* **Source data**
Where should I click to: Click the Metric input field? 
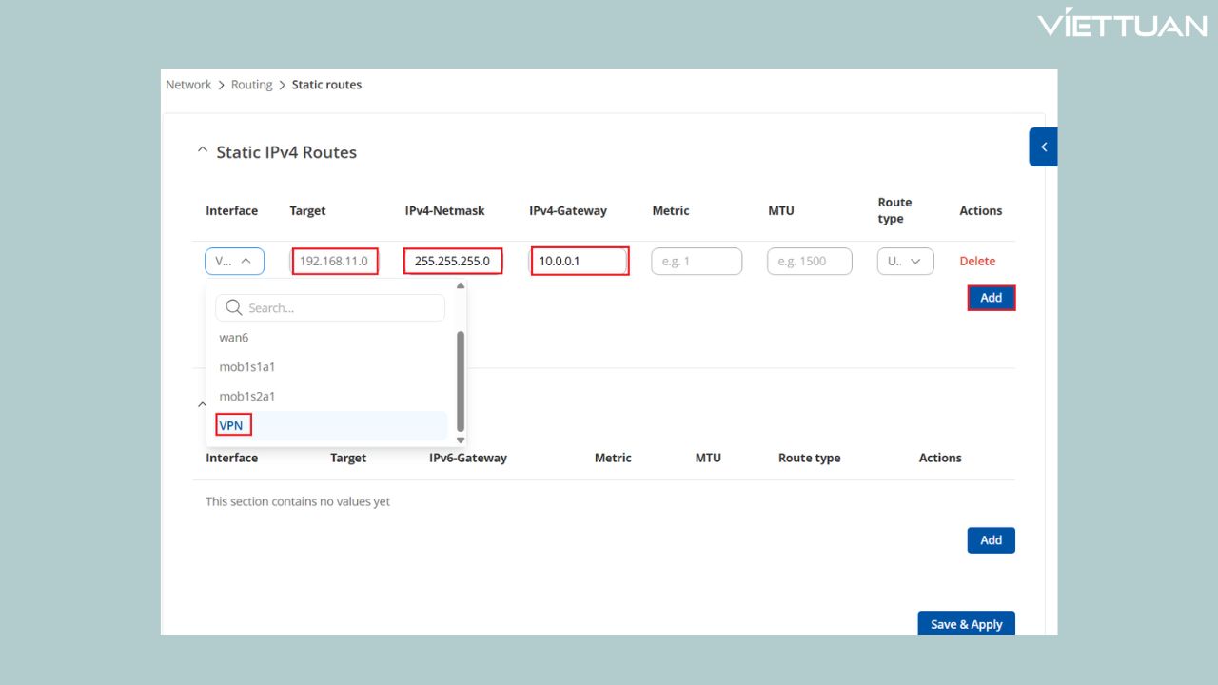[x=696, y=261]
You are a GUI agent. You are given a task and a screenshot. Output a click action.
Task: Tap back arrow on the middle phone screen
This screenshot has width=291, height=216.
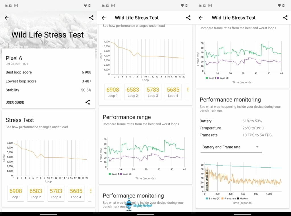(x=104, y=18)
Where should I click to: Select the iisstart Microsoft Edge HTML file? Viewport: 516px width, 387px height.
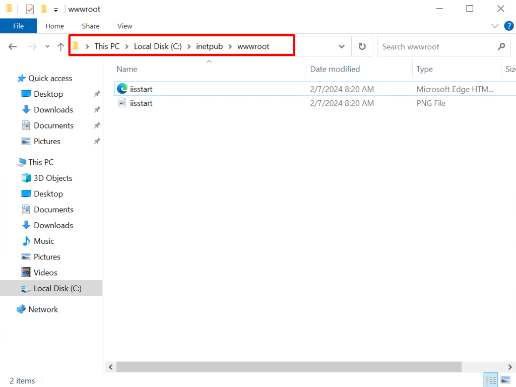pyautogui.click(x=141, y=89)
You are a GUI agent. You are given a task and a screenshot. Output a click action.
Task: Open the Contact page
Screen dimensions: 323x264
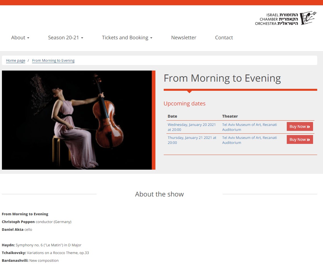(224, 38)
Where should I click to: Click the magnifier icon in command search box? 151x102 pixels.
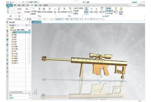pyautogui.click(x=138, y=5)
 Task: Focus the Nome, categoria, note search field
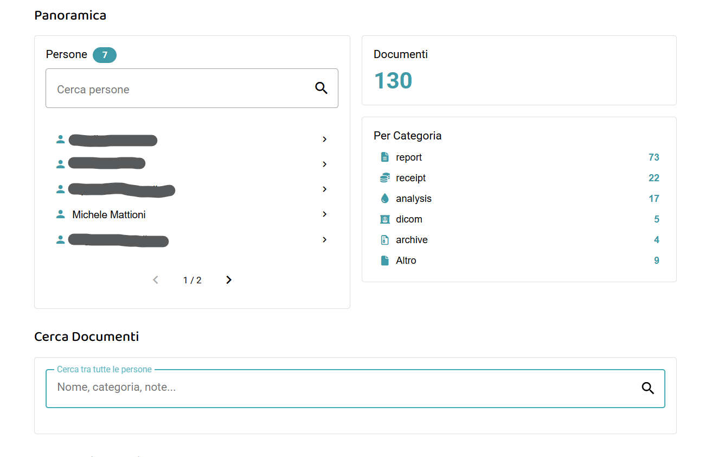[342, 388]
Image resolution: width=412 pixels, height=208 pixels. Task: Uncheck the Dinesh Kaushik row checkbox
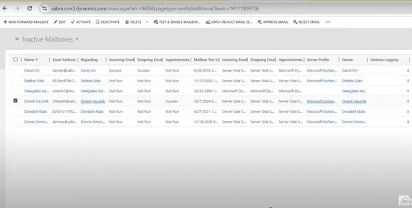(x=15, y=101)
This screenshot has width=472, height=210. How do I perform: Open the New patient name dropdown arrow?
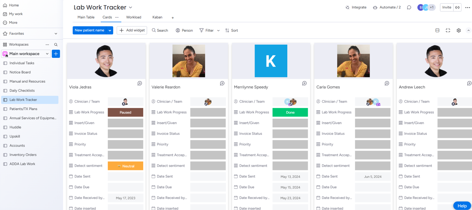110,30
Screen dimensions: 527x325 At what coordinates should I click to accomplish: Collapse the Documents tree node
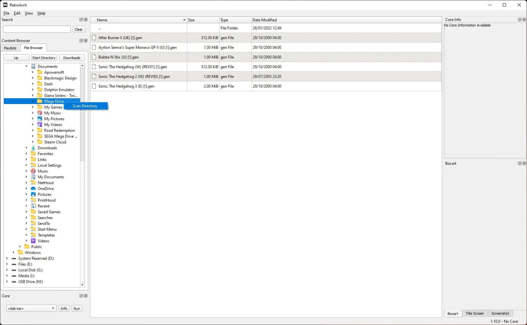[26, 66]

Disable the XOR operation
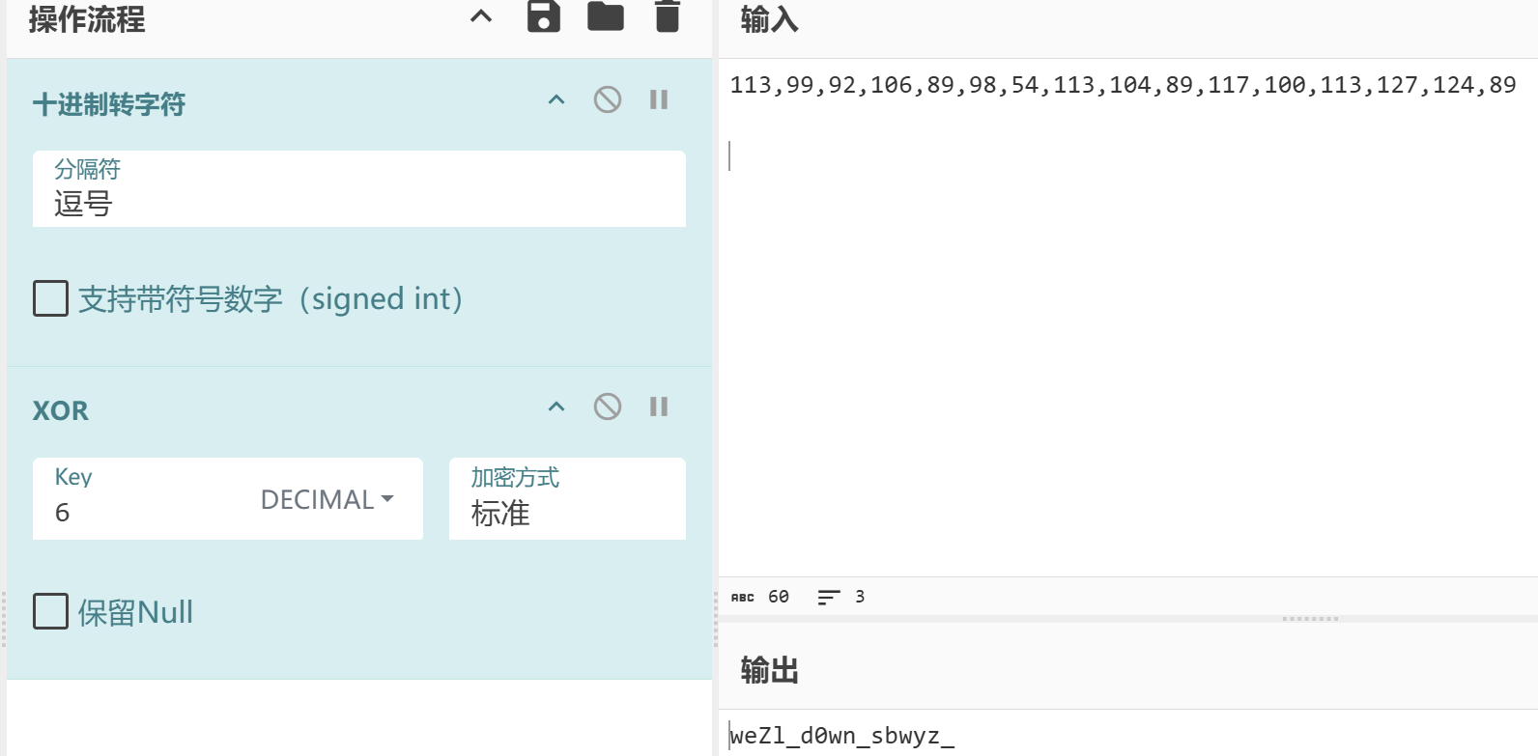click(607, 406)
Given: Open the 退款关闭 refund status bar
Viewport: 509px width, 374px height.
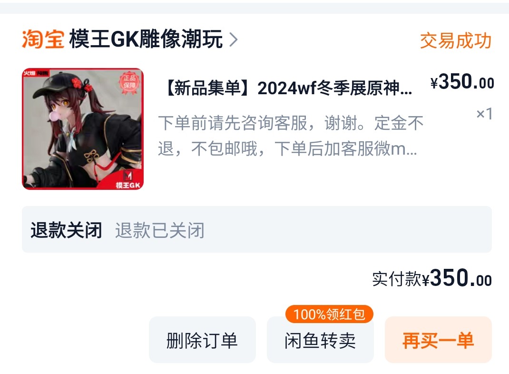Looking at the screenshot, I should (x=257, y=229).
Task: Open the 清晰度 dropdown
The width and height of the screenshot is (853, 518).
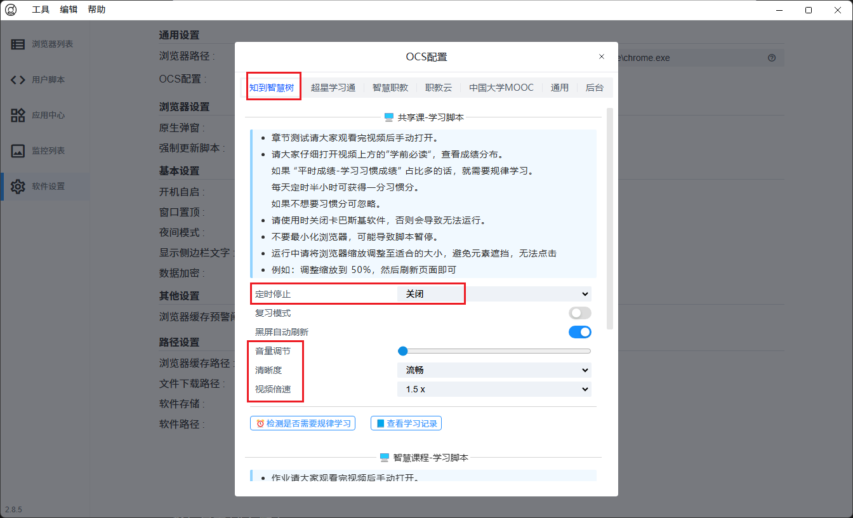Action: click(x=494, y=370)
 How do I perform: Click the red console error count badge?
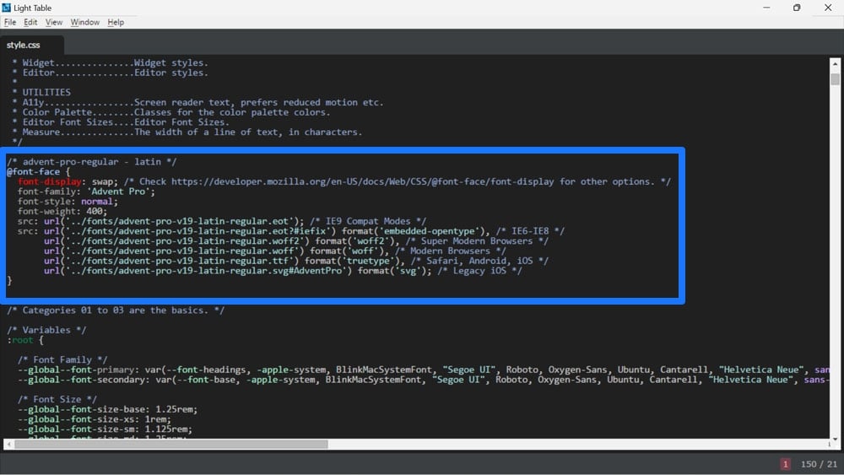click(786, 464)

* **Problem**
Your answer must be a verbatim copy of the entries above, with no images included.

* **Output of the task**
Where should I click to: Click the Metric input field? 
[x=696, y=261]
You are a GUI agent. You are given a task and a screenshot. Output a click action.
Task: Tap back arrow on the middle phone screen
This screenshot has width=291, height=216.
(x=104, y=18)
Where should I click to: Select the iisstart Microsoft Edge HTML file? Viewport: 516px width, 387px height.
pyautogui.click(x=141, y=89)
You are a GUI agent. You are given a task and a screenshot. Output a click action.
Task: Open the Contact page
Screen dimensions: 323x264
(224, 38)
Where should I click to: Click the magnifier icon in command search box? 151x102 pixels.
pyautogui.click(x=138, y=5)
 Task: Focus the Nome, categoria, note search field
[342, 388]
Image resolution: width=412 pixels, height=208 pixels. Task: Uncheck the Dinesh Kaushik row checkbox
(x=15, y=101)
This screenshot has width=472, height=210. How do I perform: Open the New patient name dropdown arrow?
110,30
Screen dimensions: 527x325 At what coordinates should I click to accomplish: Collapse the Documents tree node
[26, 66]

Disable the XOR operation
click(607, 406)
Given: Open the 退款关闭 refund status bar
Viewport: 509px width, 374px height.
Looking at the screenshot, I should (x=257, y=229).
Task: Open the 清晰度 dropdown
The width and height of the screenshot is (853, 518).
Action: click(x=494, y=370)
 How do I perform: Click the red console error count badge?
click(786, 464)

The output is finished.